No éramos siervos del latín, es más: sólo nos reuníamos para hablar de futbol americano; uno traía, lo recuerdo muy bien, una playera de Los Broncos de Denver y en Guinea Ecuatorial se organizaban para armar las primeras “cascaritas”, como las llamamos en México, de futbol rápido.
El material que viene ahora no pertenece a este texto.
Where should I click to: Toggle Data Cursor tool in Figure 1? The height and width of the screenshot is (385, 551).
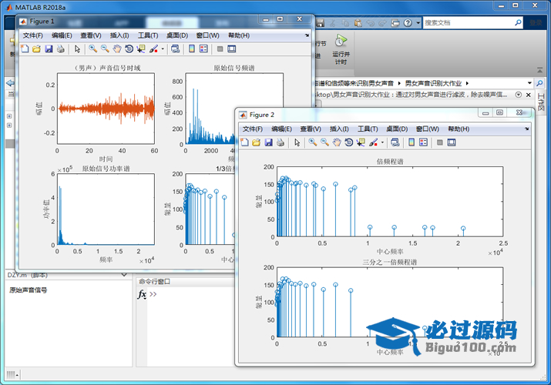tap(141, 49)
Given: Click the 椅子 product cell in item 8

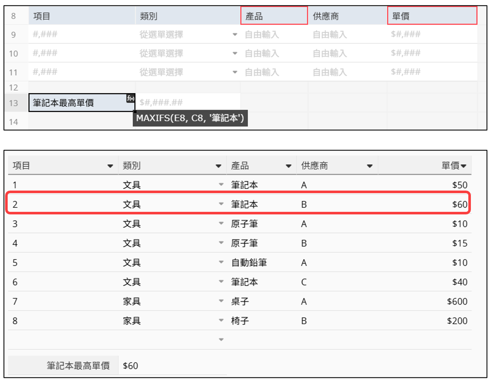Looking at the screenshot, I should click(x=240, y=321).
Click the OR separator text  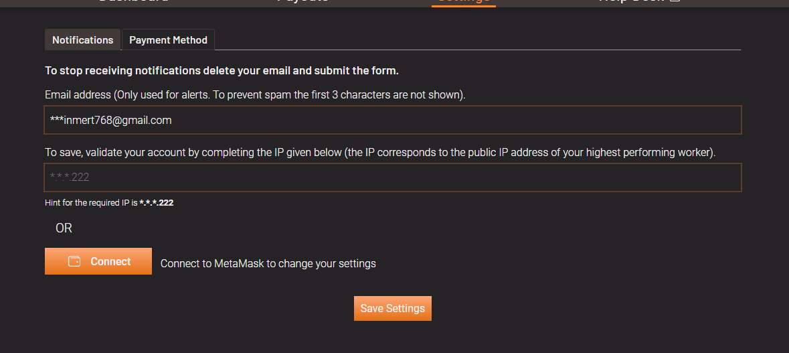coord(64,228)
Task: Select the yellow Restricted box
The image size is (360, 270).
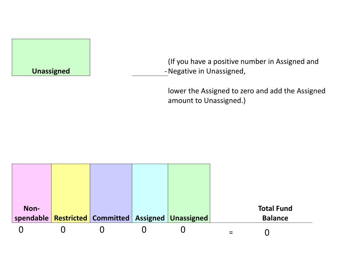Action: click(x=71, y=193)
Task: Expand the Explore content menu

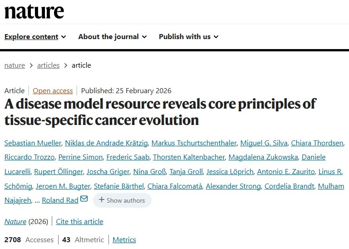Action: click(35, 37)
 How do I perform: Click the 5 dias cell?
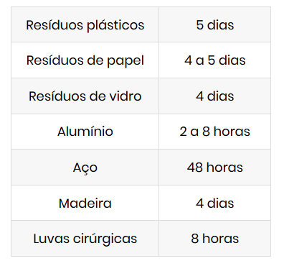[215, 24]
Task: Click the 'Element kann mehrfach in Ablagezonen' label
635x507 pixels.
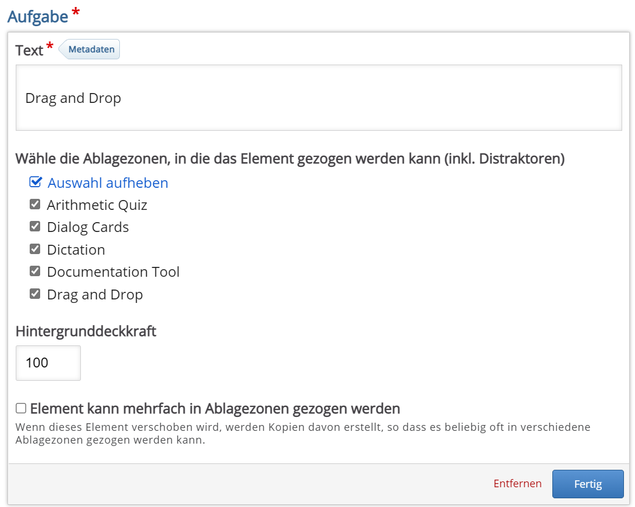Action: tap(215, 408)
La vida era difícil, la invasión soviética a Praga era noticia de primera plana y Tuxtla Gutiérrez era nuestra isla: chicas libanesas llegaban desde muy lejos, en el Tec Regional se anunciaba el fin del mundo, pero antes vi a la mujer más bonita que estos ojos que ya no ven vieron: una altísima noruega. Las fiestas clandestinas fueron lo mejor: cerveza, Solera, Don Pedro Domecq, Bacardí blanco, las primeras líneas de cocaína, música, el amor y sus dos billones de galaxias cuando cerrabas los ojos. Éramos, sin duda, los hombres más fuertes: si a alguien se le apagaba el auto ahí íbamos a empujarlo todos; si alguien de otro barrio, retaba a uno del nuestro, ahí íbamos todos a “hacerle paro”; si la mamá de un amigo cargaba las bolsas del mandado, ahí íbamos todos a quitárselas para cargarlas nosotros y acompañarla hasta su casa; si alguien iba a cambiar un foco, ahí estábamos para hacerlo nosotros. Parecíamos a veces gorilas. Y eso, a ellas, les parecía sexi. Menos a una, al fondo, que dijo:
Ah, pero pídeles que suban la tapa del baño.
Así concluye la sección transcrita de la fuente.